Ambitne Akademiczki za słabe na wicelidera - relacja ze spotkania AZS Politechnika Śląska - Piecobiogaz Murowana Goślina

Zdjęcie okładkowe artykułu:
zdjęcie autora artykułu

Ósmej porażki z rzędu bez wygranego seta doznały w sobotni wieczór siatkarki AZS-u Politechnika Śląska. Wicelider wywiózł z Gliwic pewne trzy punkty, lecz nie wystarczyło to by awansować na fotel lidera pierwszoligowej tabeli.

Do spotkania z Piecobiogazem Murowana Goślina zawodniczki AZS-u Politechnika Śląska Gliwice przystąpiły bardzo umotywowane. Od pierwszych fragmentów spotkania było widać, że Akademiczkom nie brakuje ambicji i determinacji. Do stanu 7:7 spotkanie toczyło się systemem punkt za punkt, a lepsze wrażenie sprawiały gliwiczanki, które wygrały dwie długie wymiany. Chwila dekoncentracji gospodyń wystarczyła jednak gośliniankom na odskoczenie najpierw na dwa, a potem cztery punkty.

Gliwiczankom nie pomógł nawet czas, o który przy stanie 8:13 poprosił trener Wojciech Czapla. Po wznowieniu gry gospodynie zdołały co prawda zdobyć jeden punkt, ale wkrótce straciły trzy kolejne. Wówczas znów szkoleniowiec gliwickiej drużyny poprosił o czas i choć zaraz po przerwie obraz gry diametralnie się nie zmienił to gospodynie były w stanie zdobyć trzy punkty z rzędu. Ostatnie słowo należało już jednak do zawodniczek Piecobiogazu, które ostatecznie triumfowały do 16.

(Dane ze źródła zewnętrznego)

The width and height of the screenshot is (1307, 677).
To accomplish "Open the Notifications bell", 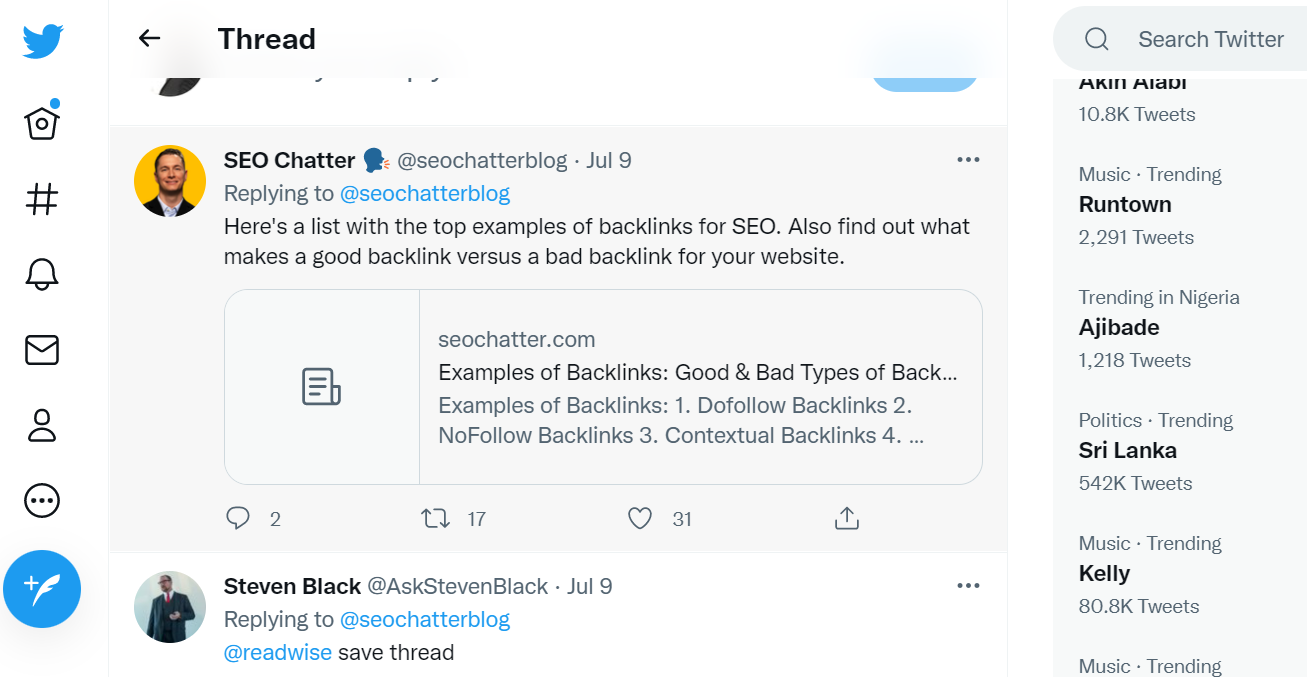I will tap(42, 273).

Drugi set rozpoczął się od mocnego uderzenia przyjezdnych, które szybko zdominowały boiskowe wydarzenia zdobywając czteropunktowe prowadzenie. Gliwiczanki zdołały zniwelować stratę do dwóch oczek, ale chwilę później straciły kolejne dwa punkty i przy stanie 5:9 znów o przerwę poprosił szkoleniowiec Akademiczek. Niestety po raz kolejny przyniosło to mierny skutek. Goślinianki dominowały coraz bardziej i podwyższyły swoje prowadzenie do ośmiu punktów przewagi. Dla gospodyń była to strata nie do odrobienia i ostatecznie set zakończył się kolejnym zdecydowanym zwycięstwem przyjezdnych 25:18.

Znacznie lepiej gliwiczanki spisały się w secie trzecim. Co prawda w pierwszych fragmentach gry znów dały się zdominować podopiecznym trenera, przegrywając aż 7:17, ale po przerwie, o jaką poprosił trener Czapla gliwicka szóstka zagrała jak w transie. Świetnie serwowała 21-letnia Sandra Guzowska, a goślinianki popełniały proste błędy w przyjęciu i ataku, co spowodowało, że ich przewaga stopniała do siedmiu oczek. Wtedy o czas poprosił trener Jacek Skrok, ale i to nie przyniosło oczekiwanych rezultatów. Zaraz po wznowieniu gry dwa kolejne punkty zdobyły zawodniczki AZS-u i dopiero przystanie 13:18 wiceliderki tabeli zdołały przebić gliwicki mur i zdobyć punkt.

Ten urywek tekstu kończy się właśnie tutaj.